Conservation

Life, Camera, Action

Documentarian Rhett Turner builds an ecological legacy on film

Photo: Alicia Osborne

Filmmaker Rhett Turner on his family’s Nonami quail plantation, outside of Albany, Georgia.

Rhett Turner will go to almost any lengths to tell a good story—in this case, about whooping cranes. “The days started at four in the morning,” he says of the shooting schedule for Journey of the Whooping Crane, his recent documentary about North America’s tallest birds and their return from near extinction. “They do their best movement at first light and in the evenings, so you have to start early.”

While enduring predawn wake-up calls, Turner and his longtime production partner, Greg Pope, spent two years traveling to seven locations—from the Northwest Territories of Canada through Texas, Louisiana, Alabama, and Florida—to capture the cranes’ twenty-five-hundred-mile annual migration. The filmmakers slept overnight in bird blinds, shot from motorboats, rigged drones with high-definition cameras, and generally did anything necessary to capture the resilience of the unique birds, as well as the enormous efforts under way to protect them and grow their numbers.

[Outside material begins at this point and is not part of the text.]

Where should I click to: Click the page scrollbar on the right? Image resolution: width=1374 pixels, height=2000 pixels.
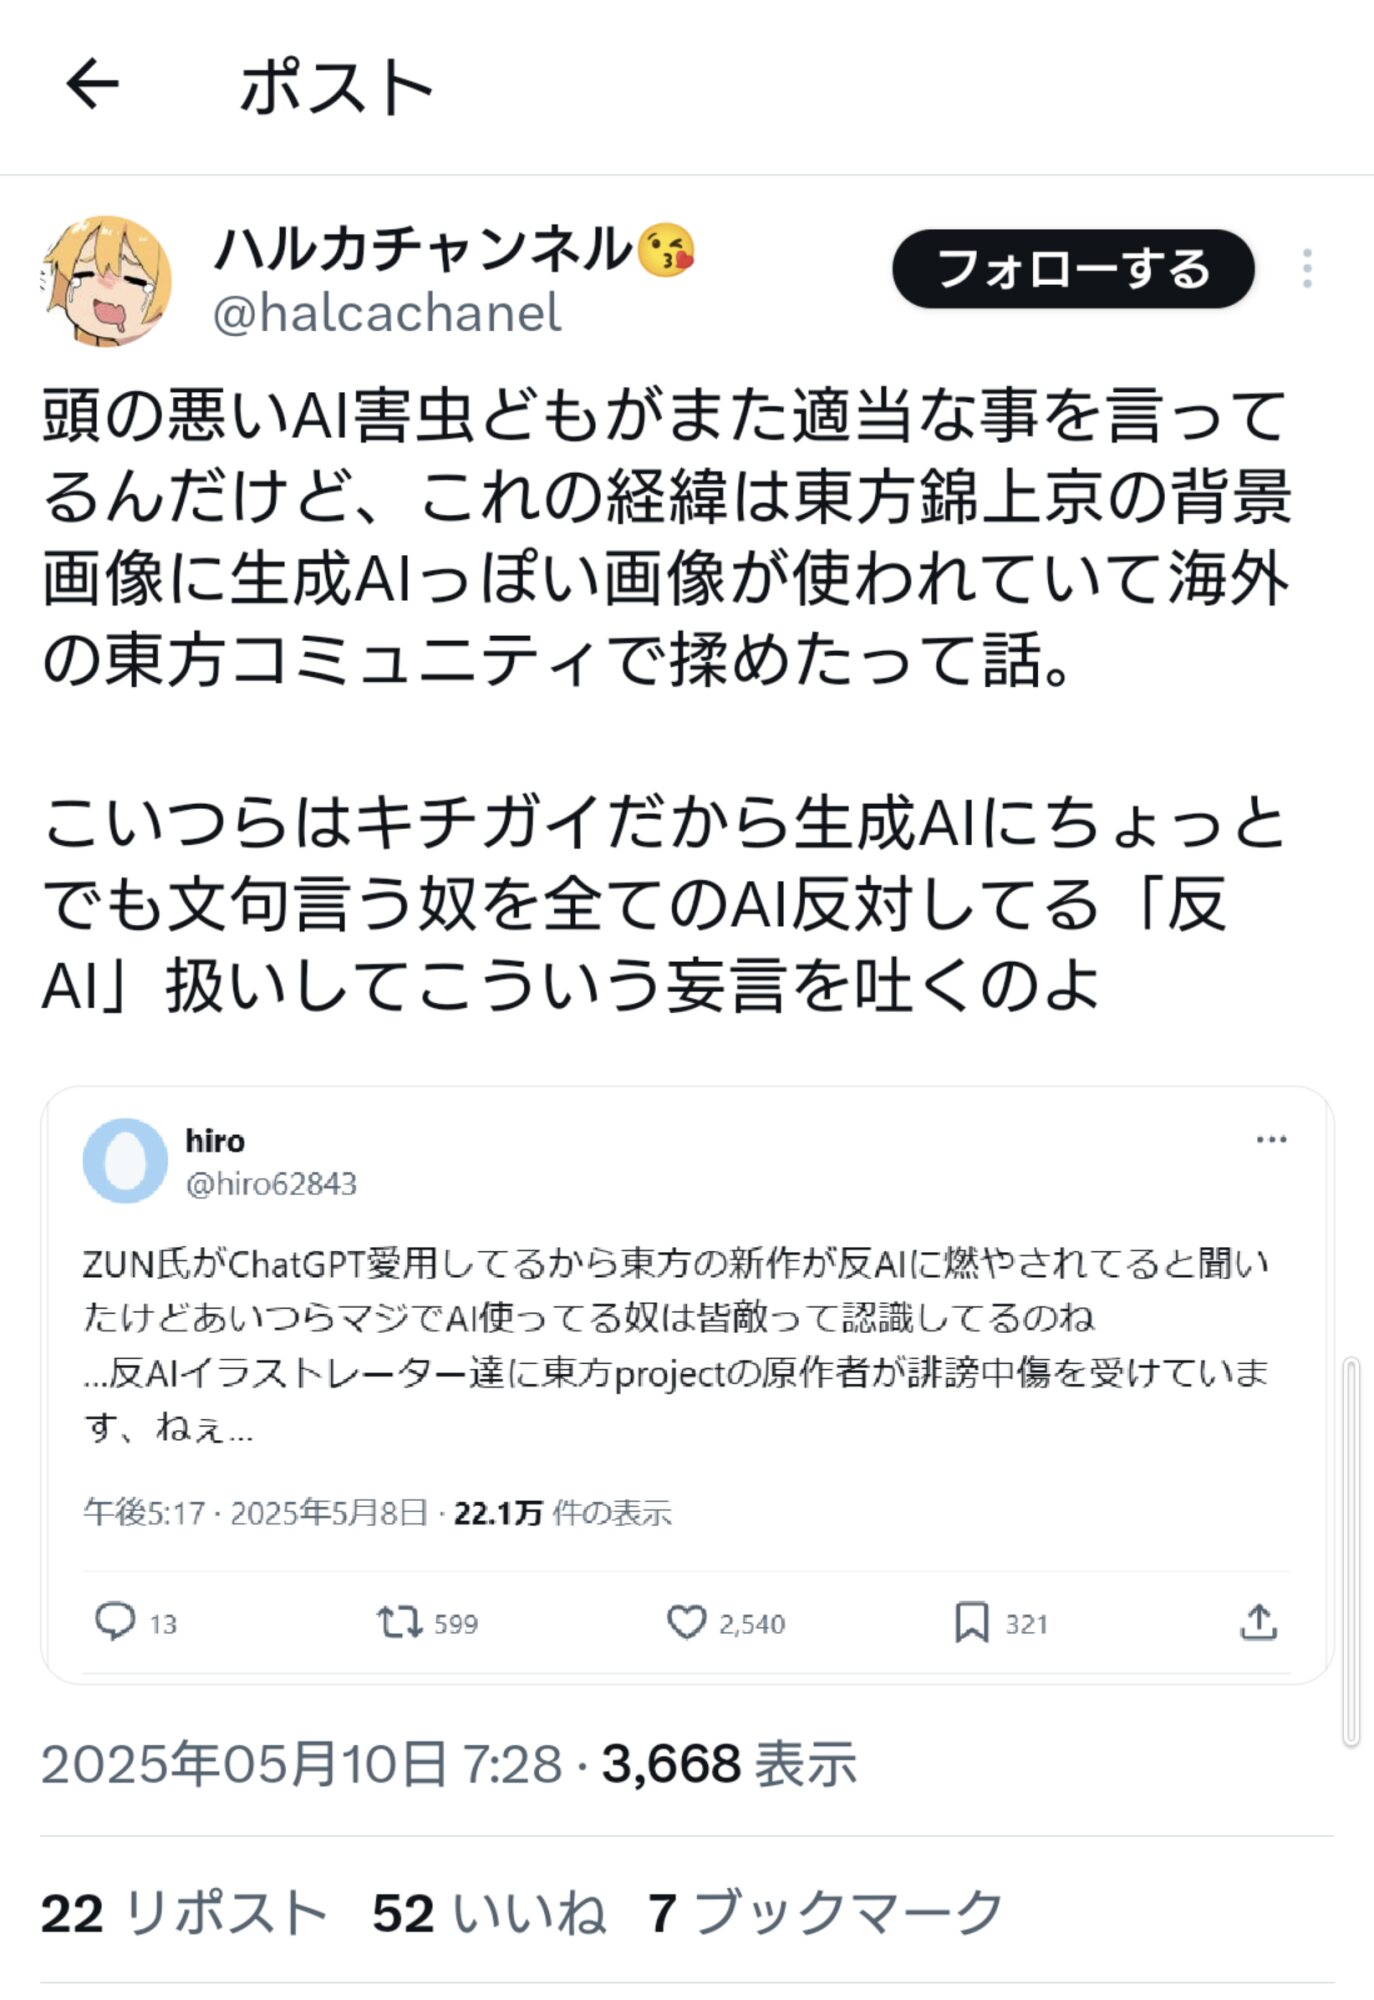(x=1350, y=1550)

“I want people to take away from the film how beautiful the bird is and how much humans have done to help bring this bird back from the brink of extinction,” Turner says. After their number shrank to about fifteen in the 1940s, the whooping crane population has rebounded to almost 850 today. “But we need to be vigilant, and we need to pass the care of these animals on to the next generation.”

At fifty-three, Turner knows what it means to be “the next generation,” as one of the five children of Ted Turner, the founder of CNN and an avid outdoorsman and conservationist. Growing up in Atlanta and, later, rural South Carolina on the family estate, Rhett had a life as a Turner that meant sailing, hunting, fishing, and anything else that kept him and his siblings outside, often on the water. “Dad instilled in us from a very young age how important the landscape is,” Turner says, “to keep it natural and to take care of it.”

After getting hands-on experience editing video at CNN’s Tokyo bureau and earning his bachelor’s of fine arts in photography from the Rhode Island School of Design, Turner began to infuse that commitment into his films. Many document the efforts required to bring some of the world’s most endangered species and resources back to health for the future, often with a focus on the South (and most are available to stream). 

“I’ve done a lot of traveling all over the world, but to be able to do something in the Southeast, where I grew up, gives me the ability to focus on the backyard,” he says. “And the backyard is very pretty, very dramatic, and gives the opportunity to do some very good work.” That work also includes Secrets of the Longleaf Pine, which chronicles the battle to protect the ecologically critical longleaf forests that once covered ninety million acres, from Texas to Virginia, but have dwindled to just 5 percent of their original footprint. And Turner’s latest film, Georgia from the Air, offers an expansive aerial tour of the state shot entirely with drone-mounted cameras. Audiences get a bird’s-eye view of barely there towns, mountain mornings, Friday-night lights, Atlanta’s skyscraping towers, sunrise beaches, and yes, longleaf pines.

“Rhett has a genuine passion for the conservation of nature, and that is expressed through his films,” says Dr. George Archibald, the cofounder of the International Crane Foundation, which worked with Turner and Pope as they filmed. “He’s made a huge impact.”

Turner predicts he won’t be the last to carry the torch. “My son has been raised in the outdoors,” he says. “My nieces and nephews, too, have been raised as stewards of the environment.” Call them the next next generation, ready to extend the family legacy.